Die Zeit, sich mit den neuen Beiträgen auseinanderzusetzen, ist knapp. In wenigen Wochen öffnen bereits die Fenster der kantonalen Erhebung. Institutionen, wie am 5. Juli der Wallierhof in Riedholz SO, informieren die Betriebsleitenden in den Grundzügen. Die neu geschnürten Programme sind nicht mit einem kurzen Blick überschaubar. Agridea und die Mitarbeiter der Kantone bieten Hilfestellung.

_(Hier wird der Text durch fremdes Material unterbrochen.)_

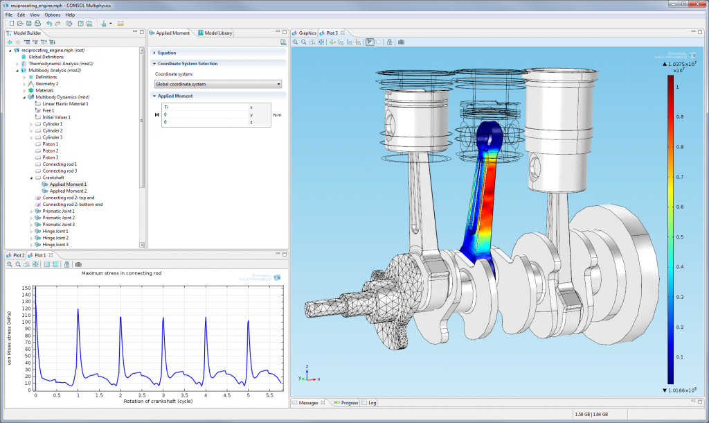Image resolution: width=709 pixels, height=423 pixels.
Task: Take a snapshot with the camera icon in Plot 3
Action: [x=402, y=42]
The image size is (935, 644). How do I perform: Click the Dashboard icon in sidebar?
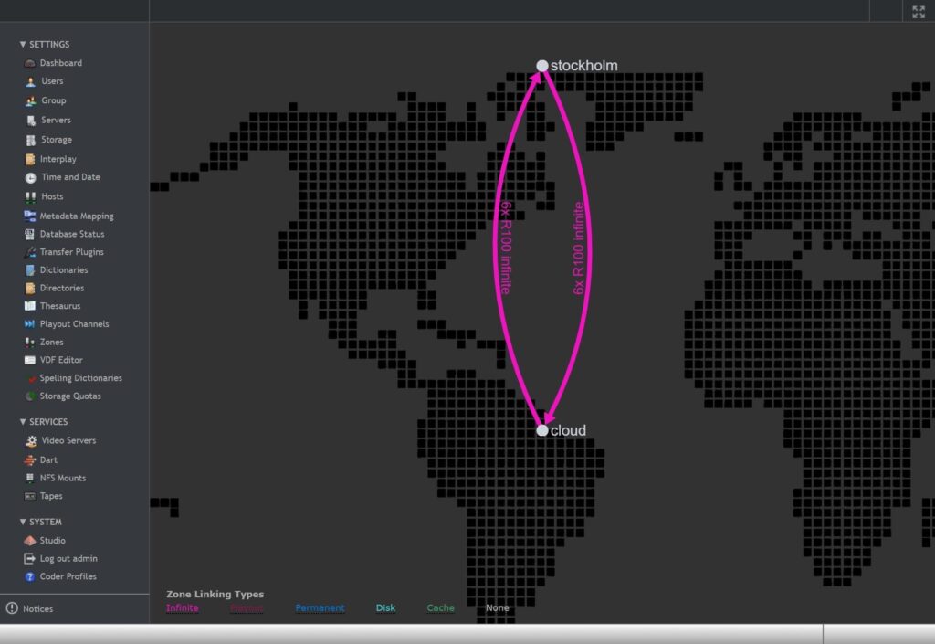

«Man hat uns einmal versprochen, dass es einfacher wird», so ein Landwirt. Er ist zusammen mit vielen anderen Berufskollegen und -kolleginnen an den Wallierhof in Riedholz SO gekommen, um sich über die Auswirkungen der Parlamentarischen Initiative (Pa. Iv.) auf seinen Betrieb zu informieren. Nach einfacher sehe es aber derzeit ganz und gar nicht aus, ist er sicher – was viele andere im Saal teilen.
Wenig Selbstverantwortung
Dieser Ansicht ist auch Felix Schibli, Chef Amt für Landwirtschaft des Kantons Solothurn, der am Anlass ebenfalls dabei war. «Ich hätte mir mehr Selbstverantwortung für die Bäuerinnen und Bauern gewünscht», sagte er. Das jetzt zu hinterfragen und zu debattieren, sei aber nicht zielführend. Die anwesenden Landwirte wissen, in wenigen Wochen müssen sie über ihre Teilnahme an den neuen Programmen entscheiden. Bei der Herbsterhebung, die grösstenteils Anfang September startet, müssen sie wissen, was und wie sie es umsetzen wollen. Doch der Zeitpunkt scheint aktuell denkbar ungünstig – die Ernte ist im Gange. Weiter laufen Diskussionen um Getreidepreise, Milchpreise, Futterkosten oder sich nicht erholen wollende Treibstoffpreise. Und Wissen um diese Programme, die zur ganz grossen Mehrheit bereits am 1. Januar 2023 starten, ist noch reichlich wenig vorhanden.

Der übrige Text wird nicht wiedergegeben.